I’m not persuaded by this argument. All of the matters here are related in the sense that they amount to the President trying to make it difficult for Congress to investigate him. That’s obviously frustrating. But, so far as I’m aware, Trump is not routinely denying Congress the ability to conduct oversight of matters of public policy unrelated to his personal corruption.
And, of course, lawsuits aren’t the only tool Congress has at its disposal. Toobin anticipates this objection:
The most obvious political response to Trump’s defiance of Congress—and thus of the norms of constitutional history—is impeachment. One article of impeachment against President Richard Nixon accused him of failing “without lawful cause or excuse to produce papers and things as directed by duly authorized subpoenas.” But the Trump Administration is likely to fight all subpoenas in court and wait for resolution there; only then will it be possible to say whether the resistance to all subpoenas is “without lawful cause.” And these cases will drag on. Indeed, Administration lawyers know that bad arguments, as well as good ones, can tie up the courts for months, if not years. (The litigation over Holder and the Fast and Furious documents just ended—after seven years.) Democratic leaders in the House are already skeptical, for political reasons, of pursuing impeachment, and lingering, unresolved disputes in the courts will make a push to remove the President even less likely.
Again, this is unpersuasive. First, the fact that the previous administration successfully ran out the clock on Fast and Furious demonstrates how normal it is for administrations to fight what they perceive as partisan Congressional attempts to investigate them. Second, the notion that Congress can’t impeach the President for refusing to comply with subpoenas until the matters play out in court is absurd; they themselves are the arbiter of whether there’s a lawful cause.
So, after nearly two and a half centuries, Trump will create a new constitutional norm—in which the executive can defy the legislature without consequence. The only likely remedy, therefore, will lie with the voters, next year.

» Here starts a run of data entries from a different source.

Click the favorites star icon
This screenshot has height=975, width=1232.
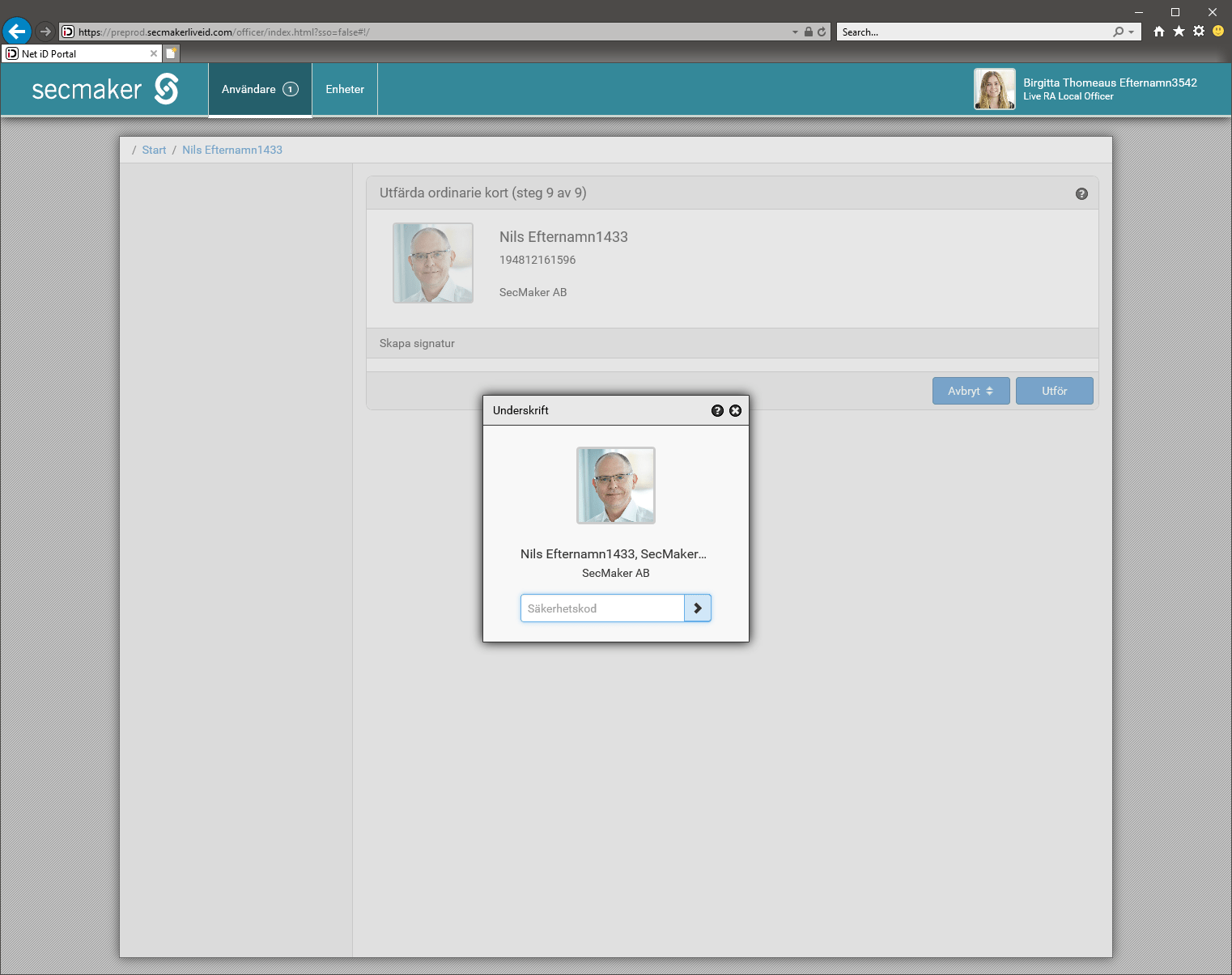[1179, 32]
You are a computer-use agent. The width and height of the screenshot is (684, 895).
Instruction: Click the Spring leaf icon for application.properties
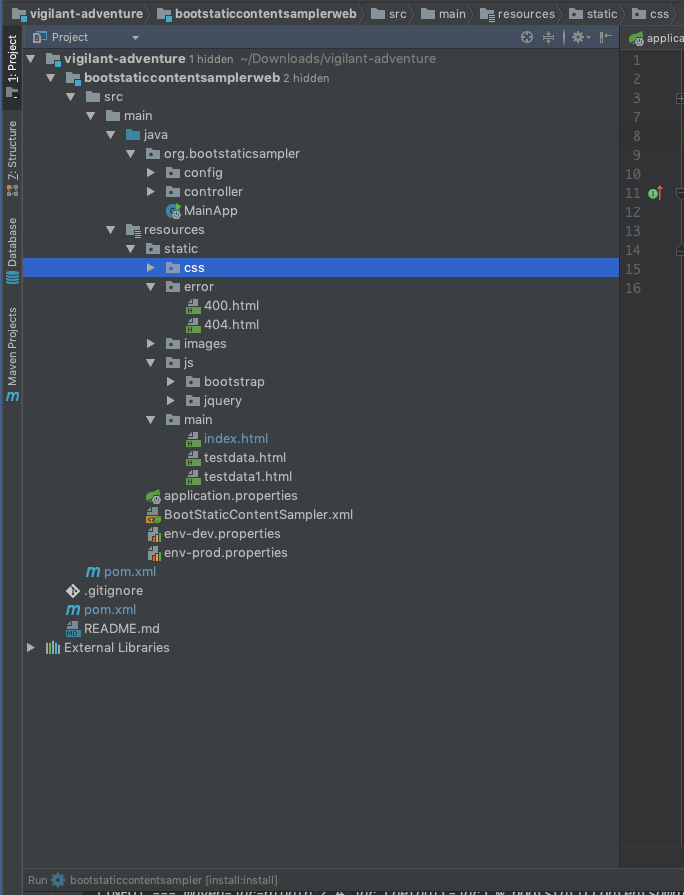[153, 496]
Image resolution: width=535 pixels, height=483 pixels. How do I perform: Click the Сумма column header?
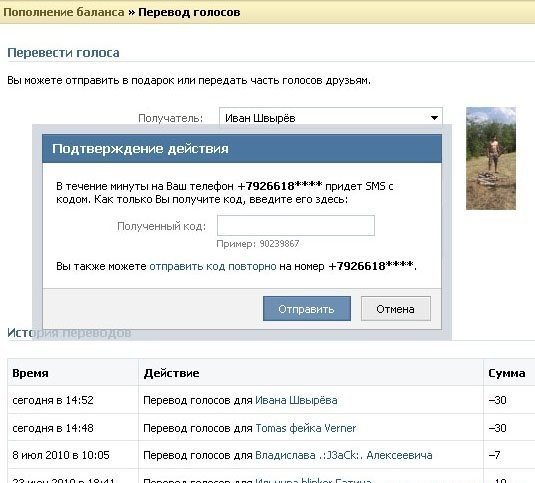tap(507, 373)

I’m going to go out on a limb here and predict that Trump’s recalcitrance in the face of Congressional attempts to investigate his personal finances won’t be the deciding issue in the 2020 race.
I share Toobin’s belief that the Framers never envisioned a Donald Trump wielding the Presidency. But he’s simply wrong that Congress lacks the Constitutional power to deal with the situation. They could impeach him at any time. They could refuse to fund his programs until he bends to their wishes. That they lack the votes to do either of these things isn’t a failure of the Constitutional system, it’s a political standoff.